Outro antecedente da concretização das políticas neoliberais no Brasil foi Projeto de Lei, nº 4330/04, dispondo sobre os contratos de terceirização e as relações de trabalho deles decorrentes, de autoria do Dep. Sandro Mabel (PL/GO, na época) e cuja redação final foi votada e aprovada pela Câmara dos Deputados em abril de 2015.

Observe-se que esse processo de privatização já havia sido considerado pela Súmula 331/2011, de responsabilidade do Tribunal Superior do Trabalho (TST). A diferença entre este documento jurídico e o Projeto de Lei do Dep. Sandro Mabel, aprovado em 2015, está no fato de que aquele restringia a terceirização à atividade meio, enquanto que este estende a terceirização à atividade fim.

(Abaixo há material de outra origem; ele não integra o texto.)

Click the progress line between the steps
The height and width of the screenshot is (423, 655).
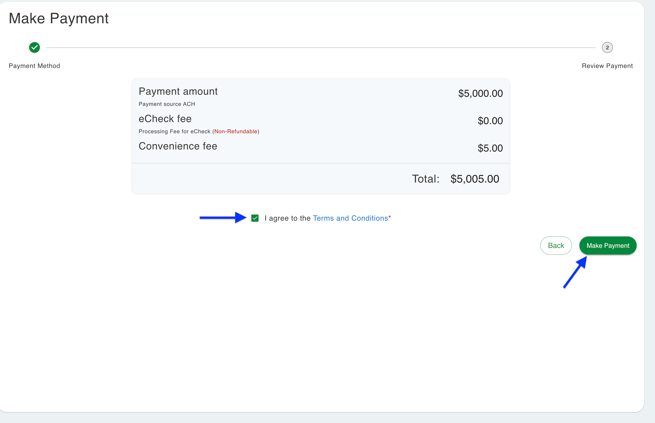click(320, 47)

Se o Projeto de Lei do Dep. Sandro Mabel for aprovado no Senado Federal, sancionado pela Presidente e, consequentemente, tornar-se Lei, o art. 205 da Constituição Federal sobreviverá? Uma organização social que tomasse conta da administração da Universidade Federal do Tocantins (UFT), por exemplo, teria interesse na manutenção de um Campus como o de Arraias, uma cidade de 10.000 habitantes?

Sem dúvidas, a terceirização, a ausência de concursos públicos, a administração pública via organizações sociais nos coloca diante de uma questão insana: possíveis aplicações da lei na gestão e docência das universidades públicas federais. Sem dúvida, um retrocesso para atender aos interesses do capitalismo neoliberal, da exclusão, do clientelismo e da manutenção de um sistema concentrador de rendas.